**Vorgegebener Text**
Marktmanipulation und Kreditbetrug: Einigung im Hess-Prozess?

Mannheim - Im Prozess um mögliche Unregelmäßigkeiten bei der ehemaligen Leuchtmittelfirma Hess AG soll es am Mittwoch (10 Uhr) in Mannheim erneut um eine Verständigung gehen.

Die Angeklagten müssen sich wegen Marktmanipulation und Kreditbetrug verantworten. (Symbolbild)
Die Angeklagten müssen sich wegen Marktmanipulation und Kreditbetrug verantworten. (Symbolbild)  © Uwe Aspach/dpa

In der vergangenen Woche hatte das Landgericht einen Vorschlag für die mögliche Verständigung unterbreitet. Dabei wurde unter anderem vom Vorsitzenden Richter aufgezeigt, welche Strafrahme bei einem Geständnis zu erwarten sei.

Den beiden angeklagten Männern werden vor dem Landgericht Mannheim unter anderem Marktmanipulation und Kreditbetrug vorgeworfen. Bisher war die Frage nach dem Strafmaß für die beiden ehemaligen Chefs auch der Knackpunkt mit Blick auf eine Verständigung.

Ob die Angeklagten auf den Vorschlag eingehen oder nicht, könnte sich am Mittwoch weisen. Grundsätzlich sei für den Verhandlungstag unter anderem auch die Vernehmung des ersten Zeugen geplant.

Die zwei Ex-Vorstände der Hess AG in Villingen-Schwenningen sollen 2011 und 2012 laut Anklage vor dem Börsengang Berichte über die Ertragslage des Konzerns geschönt haben.

**Angaben zur Quelle**
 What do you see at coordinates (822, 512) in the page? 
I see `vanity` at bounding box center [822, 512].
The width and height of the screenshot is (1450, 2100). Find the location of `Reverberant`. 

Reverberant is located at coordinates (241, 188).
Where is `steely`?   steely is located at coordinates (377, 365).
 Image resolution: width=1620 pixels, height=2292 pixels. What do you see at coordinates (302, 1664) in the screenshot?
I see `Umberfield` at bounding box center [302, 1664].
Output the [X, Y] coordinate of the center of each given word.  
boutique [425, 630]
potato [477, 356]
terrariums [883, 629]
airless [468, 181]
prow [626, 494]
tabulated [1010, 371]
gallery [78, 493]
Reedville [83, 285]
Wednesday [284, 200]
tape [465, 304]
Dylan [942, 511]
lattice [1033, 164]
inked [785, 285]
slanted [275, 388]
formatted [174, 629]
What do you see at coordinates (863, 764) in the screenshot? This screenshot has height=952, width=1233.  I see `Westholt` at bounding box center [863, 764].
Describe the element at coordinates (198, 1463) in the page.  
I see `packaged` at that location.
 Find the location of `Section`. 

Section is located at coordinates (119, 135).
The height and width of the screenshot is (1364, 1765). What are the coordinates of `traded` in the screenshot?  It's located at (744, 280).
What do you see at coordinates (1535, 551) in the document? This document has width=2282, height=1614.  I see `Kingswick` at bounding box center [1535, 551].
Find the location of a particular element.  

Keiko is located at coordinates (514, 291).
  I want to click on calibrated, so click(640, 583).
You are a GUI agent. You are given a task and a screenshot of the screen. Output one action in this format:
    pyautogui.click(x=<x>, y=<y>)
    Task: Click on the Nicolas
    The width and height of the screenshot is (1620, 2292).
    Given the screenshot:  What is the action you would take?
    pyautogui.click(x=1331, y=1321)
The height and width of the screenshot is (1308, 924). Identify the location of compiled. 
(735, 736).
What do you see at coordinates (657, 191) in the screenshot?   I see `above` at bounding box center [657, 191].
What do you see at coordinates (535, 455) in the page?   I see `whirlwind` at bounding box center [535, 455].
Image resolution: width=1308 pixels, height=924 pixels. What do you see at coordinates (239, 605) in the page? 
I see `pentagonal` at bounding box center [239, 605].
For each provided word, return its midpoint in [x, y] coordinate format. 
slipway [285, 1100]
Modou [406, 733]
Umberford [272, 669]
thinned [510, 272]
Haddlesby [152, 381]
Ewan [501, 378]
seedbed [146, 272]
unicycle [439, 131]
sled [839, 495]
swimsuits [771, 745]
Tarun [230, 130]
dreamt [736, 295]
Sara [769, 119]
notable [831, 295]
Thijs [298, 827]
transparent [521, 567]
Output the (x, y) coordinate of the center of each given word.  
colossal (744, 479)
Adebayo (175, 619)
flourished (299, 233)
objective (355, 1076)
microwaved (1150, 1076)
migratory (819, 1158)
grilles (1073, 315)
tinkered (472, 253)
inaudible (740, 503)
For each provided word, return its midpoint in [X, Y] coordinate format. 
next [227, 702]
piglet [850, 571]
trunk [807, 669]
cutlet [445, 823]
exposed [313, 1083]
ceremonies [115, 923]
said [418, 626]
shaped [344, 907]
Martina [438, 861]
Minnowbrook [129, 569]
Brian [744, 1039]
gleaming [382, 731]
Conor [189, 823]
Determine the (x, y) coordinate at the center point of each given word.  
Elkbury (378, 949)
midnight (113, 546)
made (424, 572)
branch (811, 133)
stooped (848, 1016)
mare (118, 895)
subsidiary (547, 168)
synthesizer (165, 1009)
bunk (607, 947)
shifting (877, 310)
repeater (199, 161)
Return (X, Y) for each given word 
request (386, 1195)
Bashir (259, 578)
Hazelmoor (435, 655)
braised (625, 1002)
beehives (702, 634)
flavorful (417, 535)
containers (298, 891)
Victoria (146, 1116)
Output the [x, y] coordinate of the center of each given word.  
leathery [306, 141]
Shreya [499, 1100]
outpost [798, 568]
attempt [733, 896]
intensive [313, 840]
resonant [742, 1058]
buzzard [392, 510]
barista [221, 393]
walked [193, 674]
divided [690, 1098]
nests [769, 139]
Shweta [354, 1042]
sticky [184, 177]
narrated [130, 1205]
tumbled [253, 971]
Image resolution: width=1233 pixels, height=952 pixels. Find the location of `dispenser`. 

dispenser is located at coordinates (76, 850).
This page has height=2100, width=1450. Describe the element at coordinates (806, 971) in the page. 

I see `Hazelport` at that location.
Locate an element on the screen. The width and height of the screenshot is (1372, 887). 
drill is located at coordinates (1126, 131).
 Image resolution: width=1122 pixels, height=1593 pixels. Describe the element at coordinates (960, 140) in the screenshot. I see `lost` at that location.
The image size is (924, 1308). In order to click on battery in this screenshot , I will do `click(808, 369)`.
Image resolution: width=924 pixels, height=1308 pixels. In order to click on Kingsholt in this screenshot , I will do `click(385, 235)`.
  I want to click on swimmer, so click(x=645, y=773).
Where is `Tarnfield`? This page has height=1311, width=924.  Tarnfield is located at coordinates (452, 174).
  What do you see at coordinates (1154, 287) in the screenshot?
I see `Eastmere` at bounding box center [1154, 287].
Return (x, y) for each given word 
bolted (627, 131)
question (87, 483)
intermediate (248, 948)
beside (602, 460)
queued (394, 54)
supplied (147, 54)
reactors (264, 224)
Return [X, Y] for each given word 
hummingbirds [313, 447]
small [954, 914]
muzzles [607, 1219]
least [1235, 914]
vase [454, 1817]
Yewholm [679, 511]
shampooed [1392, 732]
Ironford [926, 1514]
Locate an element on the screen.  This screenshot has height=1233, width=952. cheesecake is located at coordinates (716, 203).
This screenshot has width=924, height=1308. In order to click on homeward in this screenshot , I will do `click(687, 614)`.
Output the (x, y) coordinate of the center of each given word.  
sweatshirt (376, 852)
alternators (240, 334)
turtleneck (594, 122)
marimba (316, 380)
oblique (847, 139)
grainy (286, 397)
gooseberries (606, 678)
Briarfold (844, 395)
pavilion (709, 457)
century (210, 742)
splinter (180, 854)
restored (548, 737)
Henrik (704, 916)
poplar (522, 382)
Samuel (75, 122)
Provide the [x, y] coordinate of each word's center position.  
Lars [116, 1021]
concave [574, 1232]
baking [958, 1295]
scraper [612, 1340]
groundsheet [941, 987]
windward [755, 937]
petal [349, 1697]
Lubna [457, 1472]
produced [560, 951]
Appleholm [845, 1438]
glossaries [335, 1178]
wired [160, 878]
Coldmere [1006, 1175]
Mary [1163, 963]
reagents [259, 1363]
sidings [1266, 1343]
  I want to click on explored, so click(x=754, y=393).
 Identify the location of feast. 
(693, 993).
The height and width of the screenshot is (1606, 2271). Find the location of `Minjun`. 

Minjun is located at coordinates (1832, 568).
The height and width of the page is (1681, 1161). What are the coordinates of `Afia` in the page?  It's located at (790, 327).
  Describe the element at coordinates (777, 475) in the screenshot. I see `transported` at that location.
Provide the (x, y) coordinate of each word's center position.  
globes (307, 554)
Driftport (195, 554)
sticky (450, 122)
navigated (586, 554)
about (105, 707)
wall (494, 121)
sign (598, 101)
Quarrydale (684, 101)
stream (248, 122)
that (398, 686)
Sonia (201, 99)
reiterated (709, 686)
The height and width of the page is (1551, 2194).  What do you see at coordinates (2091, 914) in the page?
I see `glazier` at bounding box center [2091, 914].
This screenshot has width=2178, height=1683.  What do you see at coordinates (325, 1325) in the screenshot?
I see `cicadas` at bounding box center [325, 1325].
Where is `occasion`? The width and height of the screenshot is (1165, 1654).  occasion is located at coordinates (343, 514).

**Angaben zur Aufgabe**
Fasse den Text über den Hess-Prozess bitte in zwei Sätzen zusammen. Die Datensätze haben mit dem Text über den Hess-Prozess nichts zu tun.

**Schriftliche Antwort**
Im Mannheimer Prozess gegen zwei ehemalige Vorstände der Hess AG, denen unter anderem Marktmanipulation und Kreditbetrug vorgeworfen werden, soll es am Mittwoch erneut um eine Verständigung gehen, nachdem das Landgericht in der vergangenen Woche einen Vorschlag dafür unterbreitet hatte. Laut Anklage sollen die beiden 2011 und 2012 vor dem Börsengang Berichte über die Ertragslage des Konzerns geschönt haben.